**Your objective:** Copy every entry exactly.

**Dataset records:**

========

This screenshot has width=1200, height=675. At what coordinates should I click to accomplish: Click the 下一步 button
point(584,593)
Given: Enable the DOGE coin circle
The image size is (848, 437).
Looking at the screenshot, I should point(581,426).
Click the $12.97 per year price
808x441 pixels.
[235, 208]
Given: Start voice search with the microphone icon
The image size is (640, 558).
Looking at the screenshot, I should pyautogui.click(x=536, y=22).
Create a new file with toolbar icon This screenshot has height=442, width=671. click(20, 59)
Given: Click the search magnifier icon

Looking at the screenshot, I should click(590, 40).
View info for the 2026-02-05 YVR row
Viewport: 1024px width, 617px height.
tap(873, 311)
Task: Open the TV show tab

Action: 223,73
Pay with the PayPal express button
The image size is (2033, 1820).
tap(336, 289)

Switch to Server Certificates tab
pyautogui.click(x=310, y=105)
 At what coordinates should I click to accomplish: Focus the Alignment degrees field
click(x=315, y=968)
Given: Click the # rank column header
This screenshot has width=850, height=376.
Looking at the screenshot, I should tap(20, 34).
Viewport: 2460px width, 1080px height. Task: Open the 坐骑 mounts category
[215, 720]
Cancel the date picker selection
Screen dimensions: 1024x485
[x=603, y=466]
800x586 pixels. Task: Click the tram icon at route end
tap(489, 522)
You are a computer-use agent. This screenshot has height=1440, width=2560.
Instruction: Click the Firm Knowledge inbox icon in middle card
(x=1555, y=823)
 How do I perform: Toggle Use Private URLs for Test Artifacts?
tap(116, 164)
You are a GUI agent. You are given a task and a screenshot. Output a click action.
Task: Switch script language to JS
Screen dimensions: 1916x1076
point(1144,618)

========

**Response to the task:**
This screenshot has width=1200, height=675. At what coordinates should I click to accomplish: Click the 下一步 button
point(584,593)
Given: Enable the DOGE coin circle
The image size is (848, 437).
Looking at the screenshot, I should point(581,426).
Click the $12.97 per year price
808x441 pixels.
[235, 208]
Given: Start voice search with the microphone icon
The image size is (640, 558).
Looking at the screenshot, I should pyautogui.click(x=536, y=22).
Create a new file with toolbar icon This screenshot has height=442, width=671. click(20, 59)
Given: Click the search magnifier icon

Looking at the screenshot, I should click(590, 40).
View info for the 2026-02-05 YVR row
Viewport: 1024px width, 617px height.
tap(873, 311)
Task: Open the TV show tab

Action: 223,73
Pay with the PayPal express button
The image size is (2033, 1820).
tap(336, 289)

Switch to Server Certificates tab
pyautogui.click(x=310, y=105)
 At what coordinates should I click to accomplish: Focus the Alignment degrees field
click(x=315, y=968)
Given: Click the # rank column header
This screenshot has width=850, height=376.
Looking at the screenshot, I should tap(20, 34).
Viewport: 2460px width, 1080px height. Task: Open the 坐骑 mounts category
[215, 720]
Cancel the date picker selection
Screen dimensions: 1024x485
[x=603, y=466]
800x586 pixels. Task: Click the tram icon at route end
tap(489, 522)
You are a computer-use agent. This screenshot has height=1440, width=2560.
Instruction: Click the Firm Knowledge inbox icon in middle card
(x=1555, y=823)
 How do I perform: Toggle Use Private URLs for Test Artifacts?
tap(116, 164)
You are a GUI agent. You are given a task and a screenshot. Output a click action.
Task: Switch script language to JS
Screen dimensions: 1916x1076
point(1144,618)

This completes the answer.